Specifically, the size of the manikin and flexibility of the nasal alae were designed with PU foam and silicone to ensure that it is similar to actual anatomy as much as possible. Furthermore, the particular design of the detachable nose and nasal cavity allowed users to replace these components at any time, if they were torn during training. These factors made the in-house manikin easy to use and for the performance of quick maintenance. However, the limitation of this product was that the head of the manikin was constructed from PU foam. Although PU foam has the benefits of being lighter and is lower in cost than silicone, silicon is more durable than PU foam. Therefore, if durability is of more concern than weight and production cost, future development of a whole manikin could be constructed out of silicone.
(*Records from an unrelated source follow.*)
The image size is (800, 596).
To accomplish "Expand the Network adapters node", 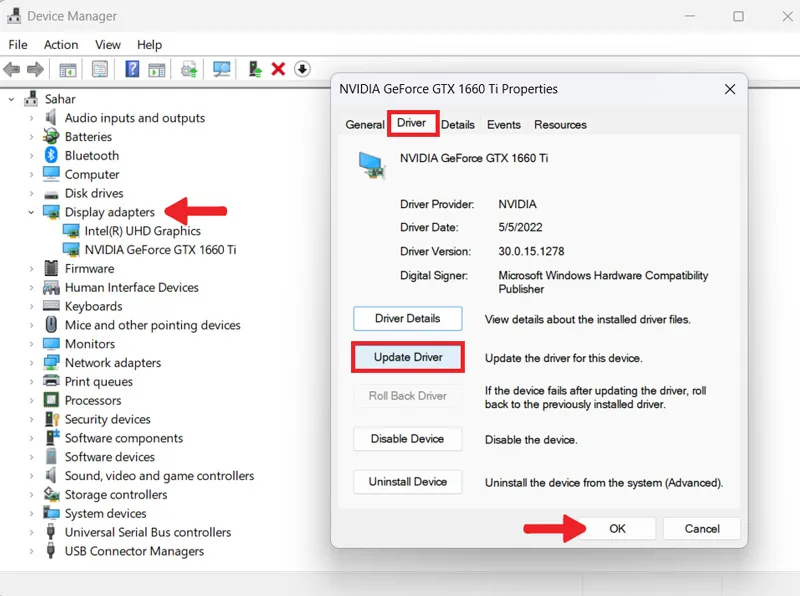I will click(x=31, y=363).
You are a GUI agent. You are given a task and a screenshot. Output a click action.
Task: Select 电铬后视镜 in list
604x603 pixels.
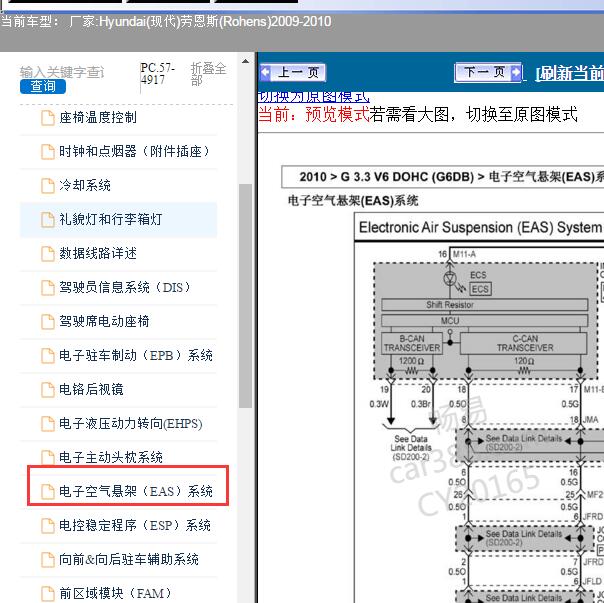[91, 390]
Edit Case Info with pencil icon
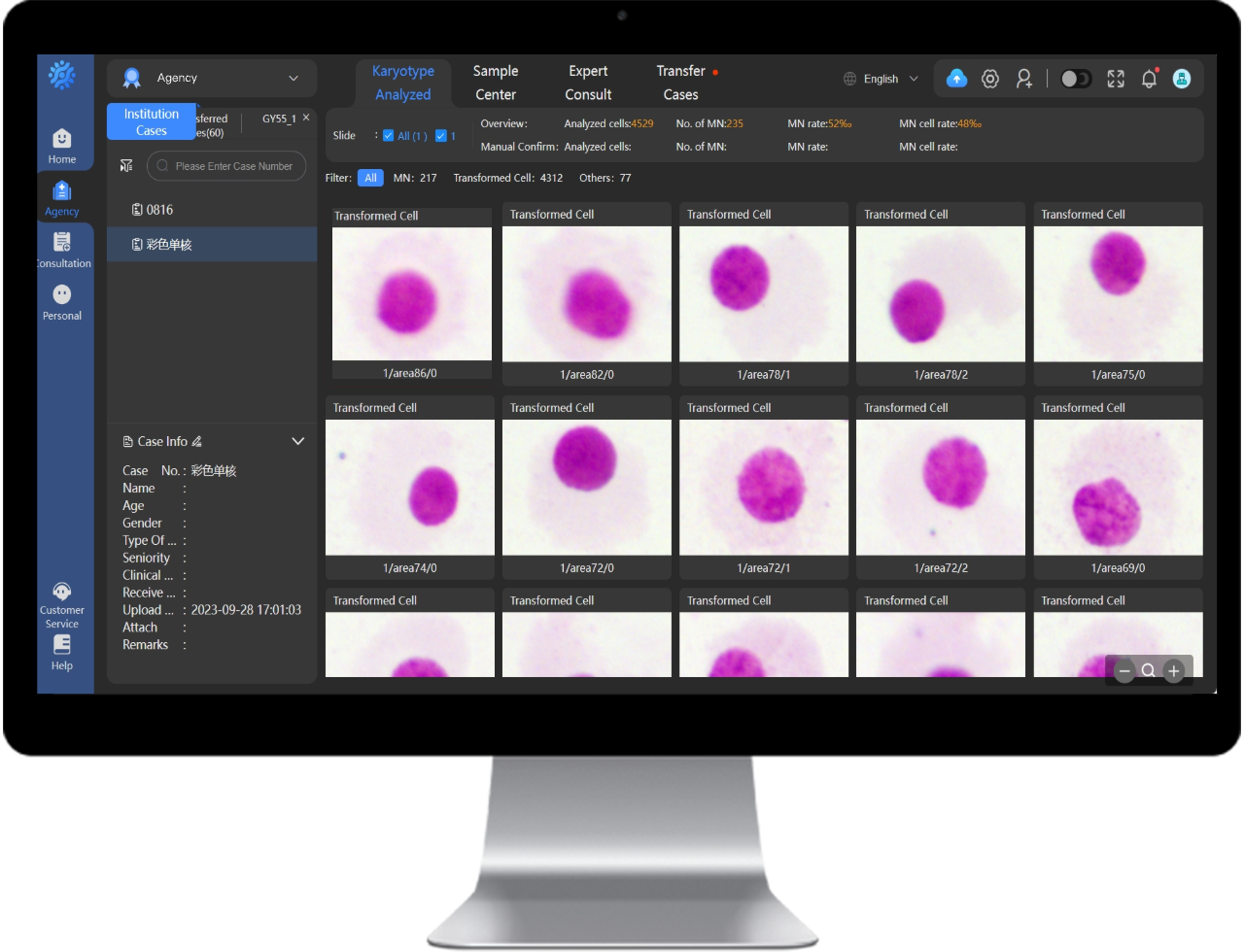Image resolution: width=1244 pixels, height=952 pixels. click(197, 442)
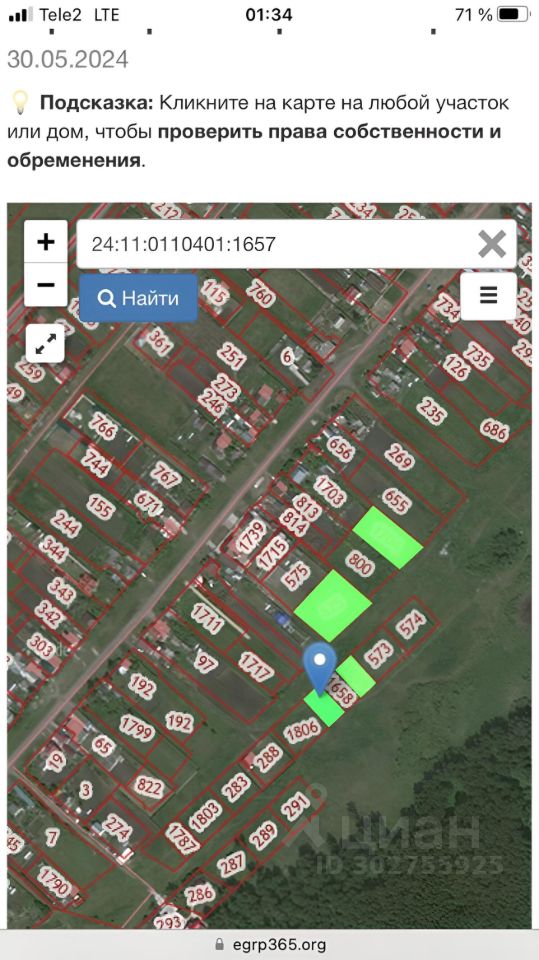The width and height of the screenshot is (539, 960).
Task: Select land parcel labeled 1711
Action: (x=207, y=618)
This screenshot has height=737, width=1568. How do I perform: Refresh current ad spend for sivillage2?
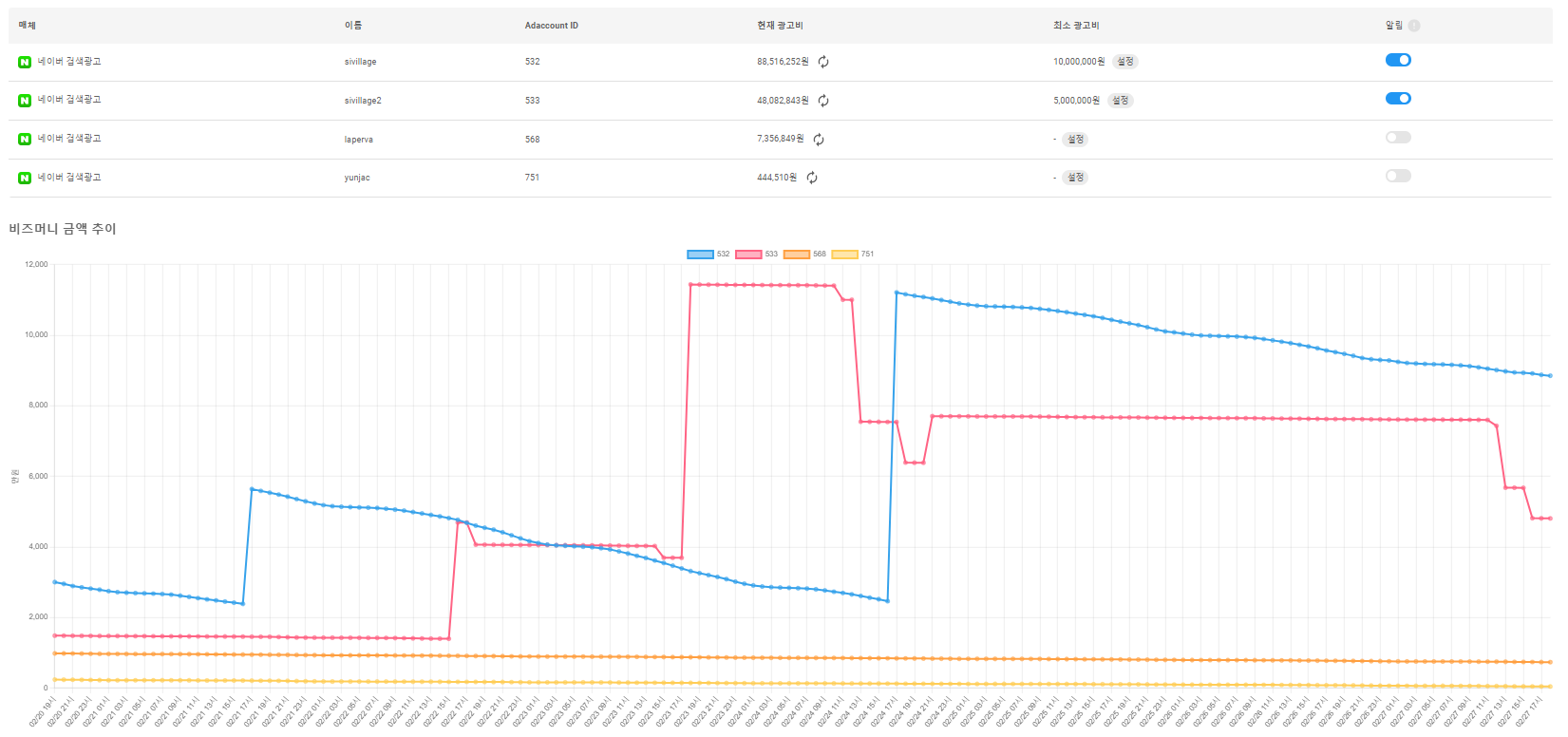(823, 101)
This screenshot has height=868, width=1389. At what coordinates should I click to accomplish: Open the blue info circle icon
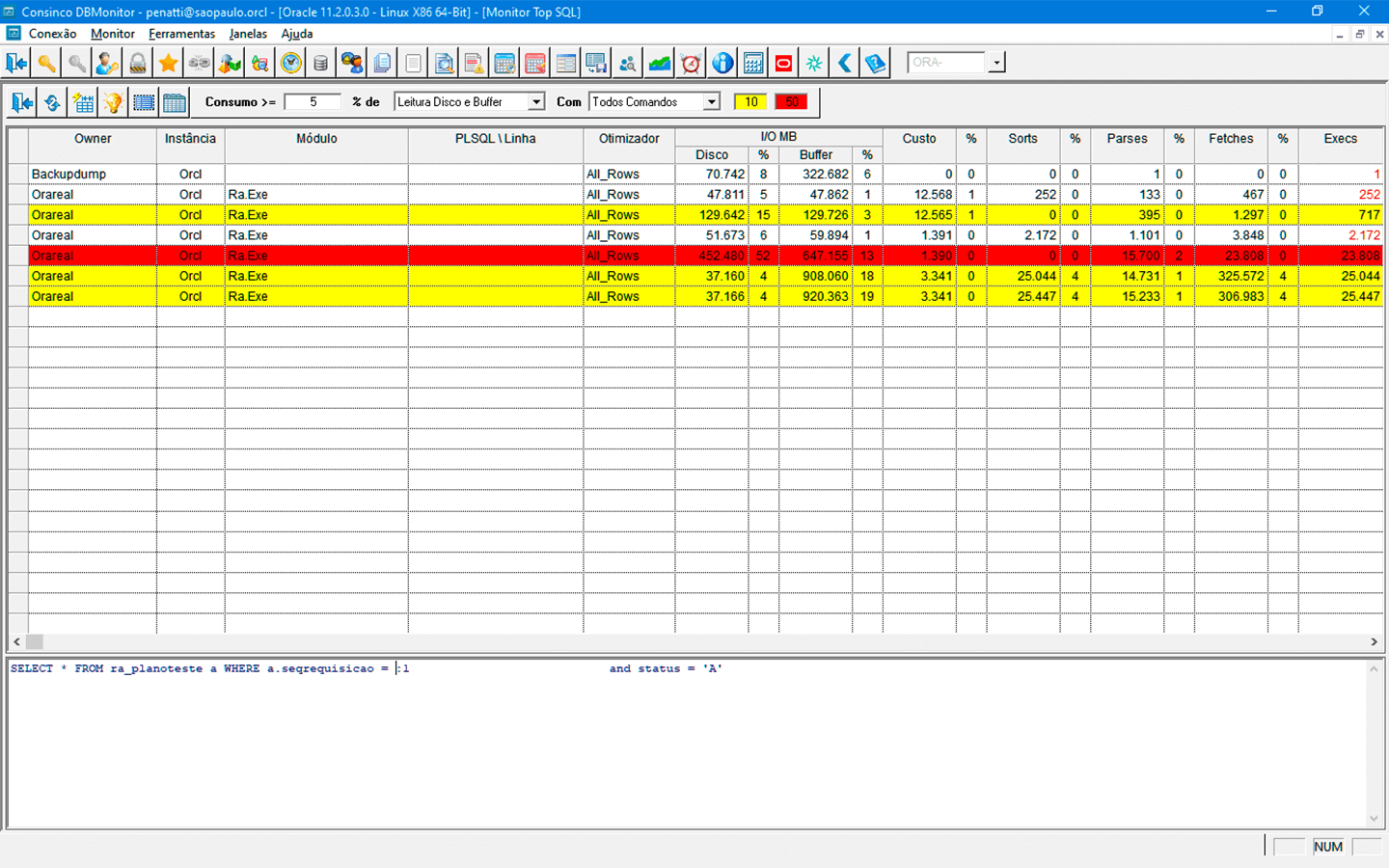click(722, 64)
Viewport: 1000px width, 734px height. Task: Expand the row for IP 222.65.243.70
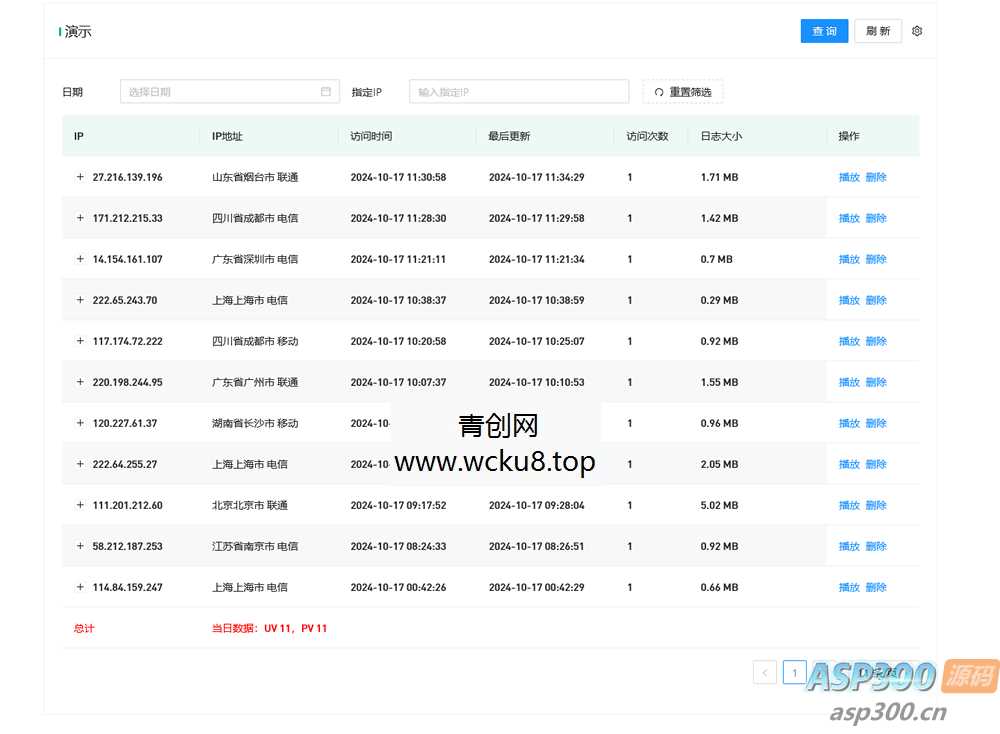80,300
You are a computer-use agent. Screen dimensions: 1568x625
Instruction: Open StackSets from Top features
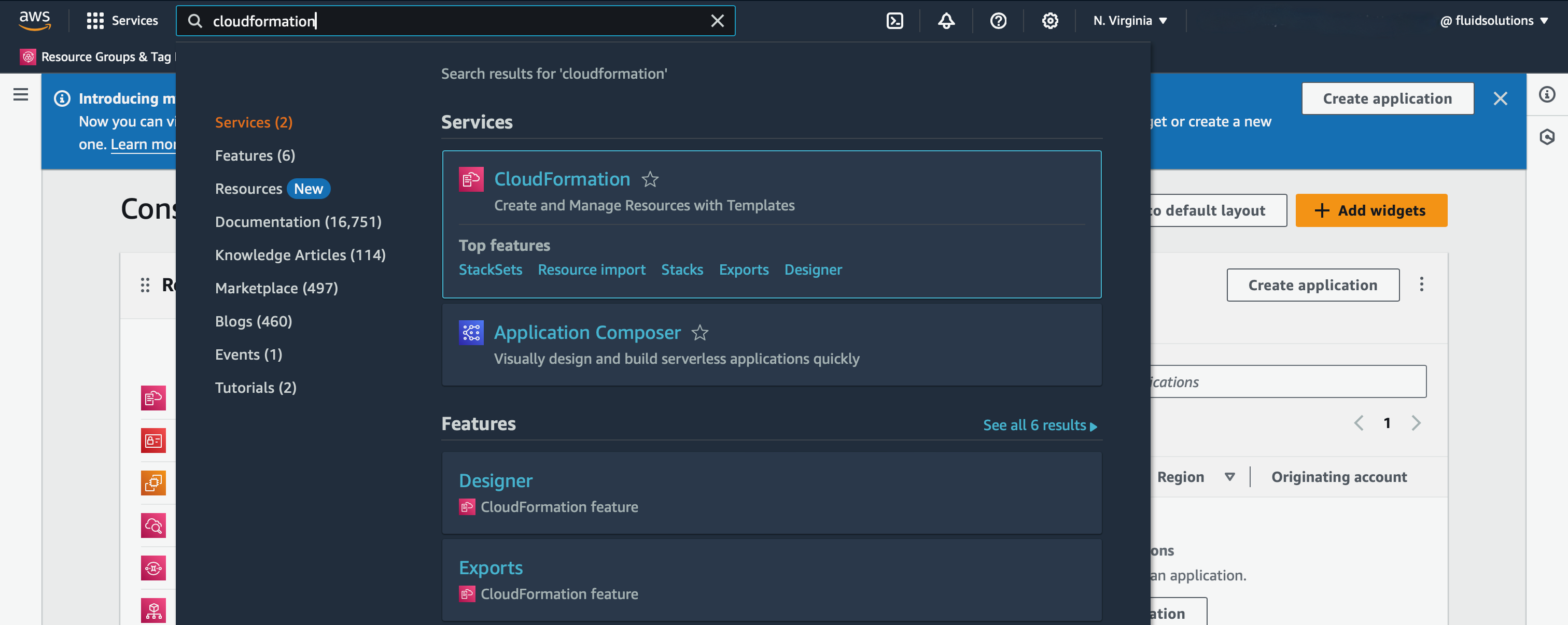click(490, 269)
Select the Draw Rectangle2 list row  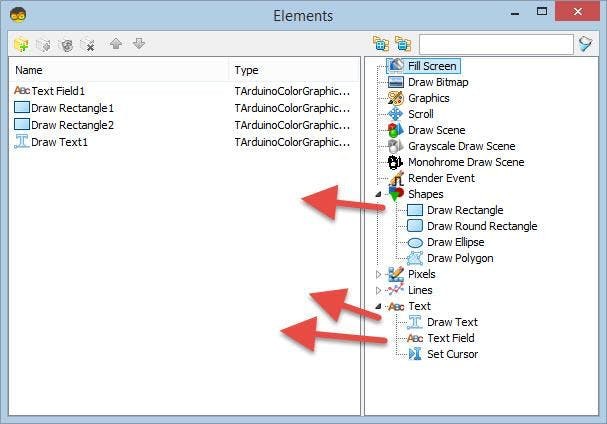pos(72,125)
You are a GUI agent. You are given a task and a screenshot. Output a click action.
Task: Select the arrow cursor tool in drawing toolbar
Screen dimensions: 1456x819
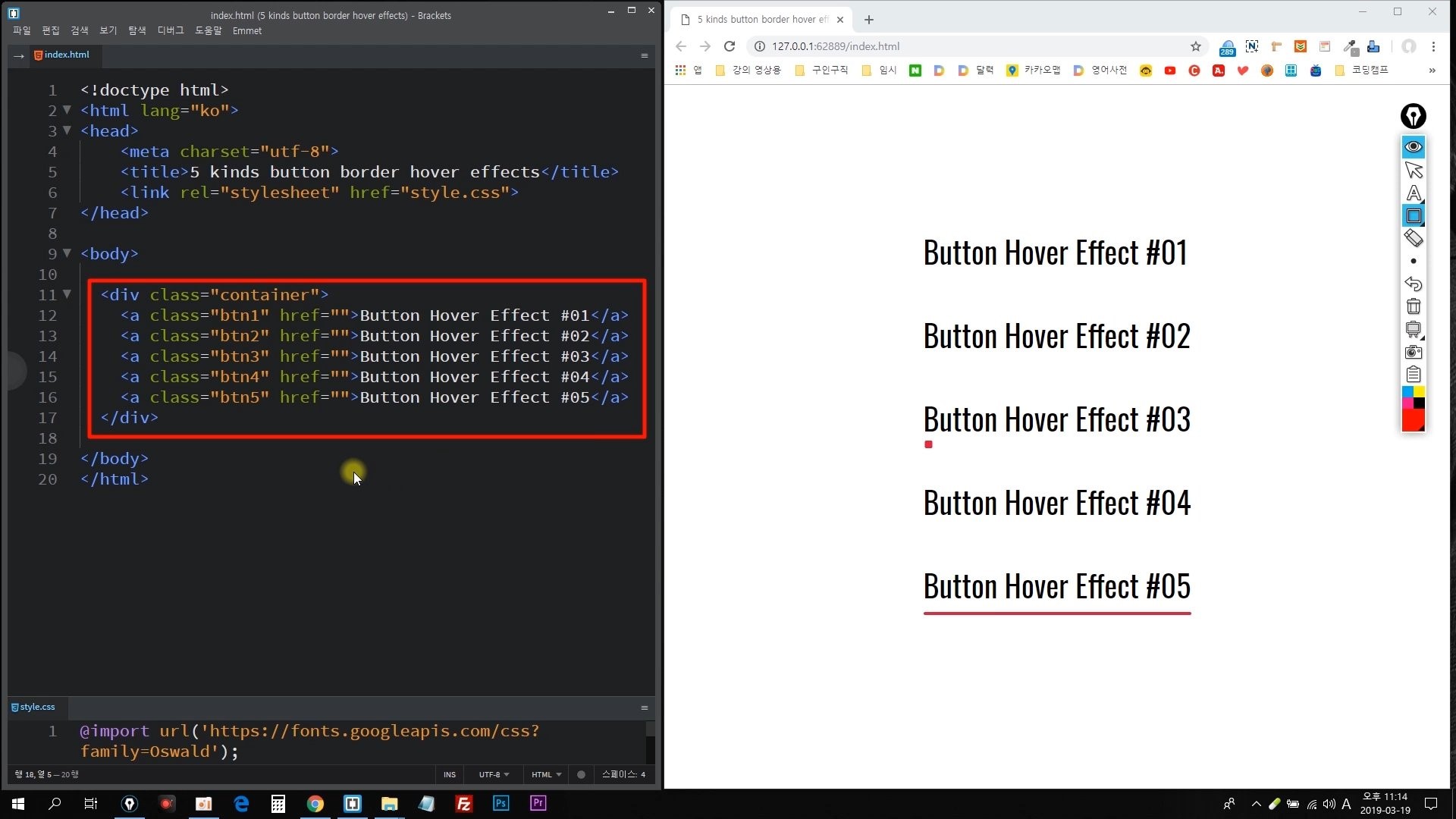(x=1413, y=170)

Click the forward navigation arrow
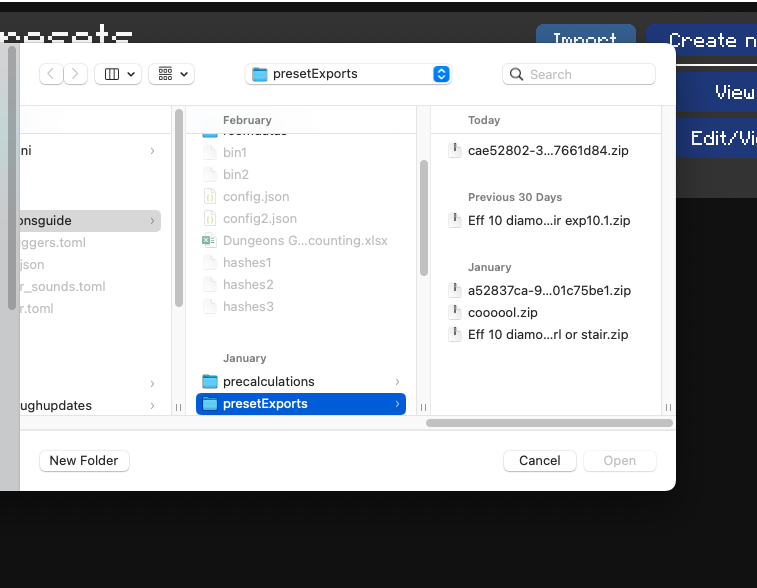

It should be noted that the satisfaction scores of some dimensions for the in-house manikin were not statistically significantly different from those with the commercial manikin, for example, to enhance useful feedback, regarding anatomy, and the procedures of the trainers. Nor, did the special design of the detachable nose and nasal cavity of the in-house manikin make the satisfaction scores in the dimension of being well designed for teaching statistically significantly differ from those in the commercial manikin; in which, its nasal cavity section could be also removed from the lateral side. Additionally, the satisfaction scores of both dimensions of proper weight and ease of cleaning for the in-house manikin were not statistically significantly different from those of the commercial manikin. This means the weight of both manikins was not too light, leading to the manikins being displaced further away during the procedure, or not too heavy making the manikins difficult to carry. In addition, both manikins had surfaces which were easy to clean; without grooves or corners which can raise cleaning issues. However, based on the simple linear regression to evaluate variables, which might be associated with the satisfaction scores of the manikins, the total satisfaction score difference between both manikins was calculated. We found that no factors, including medical specialty, age, gender, time experience as a general physician or an ENT specialist, could be associated with this difference, that is to say, various specialties, age, gender and time experience did not equate to the in-house manikin having higher scores than those of the commercial manikin.

There were some limitations of this study. First, only a commercial manikin from a single company, which was available in our medical center, was used to compare with the in-house manikin. Obtaining more commercial manikins, from various companies could provide more information regarding advantages and disadvantages between the in-house and other commercial manikins. Second, the participants may have known that the in-house manikins were developed by our institute, so they might have had some bias in evaluation of the satisfaction of each manikin. However, the authors tried to limit this bias by did not influencing the participants prior to the study, and all participants had never seen the in-house model before the study commenced.

Conclusion

This newly designed in-house nasal foreign body removal manikin had high satisfaction for training, and could be used to develop further nasal foreign body removal manikins in the future.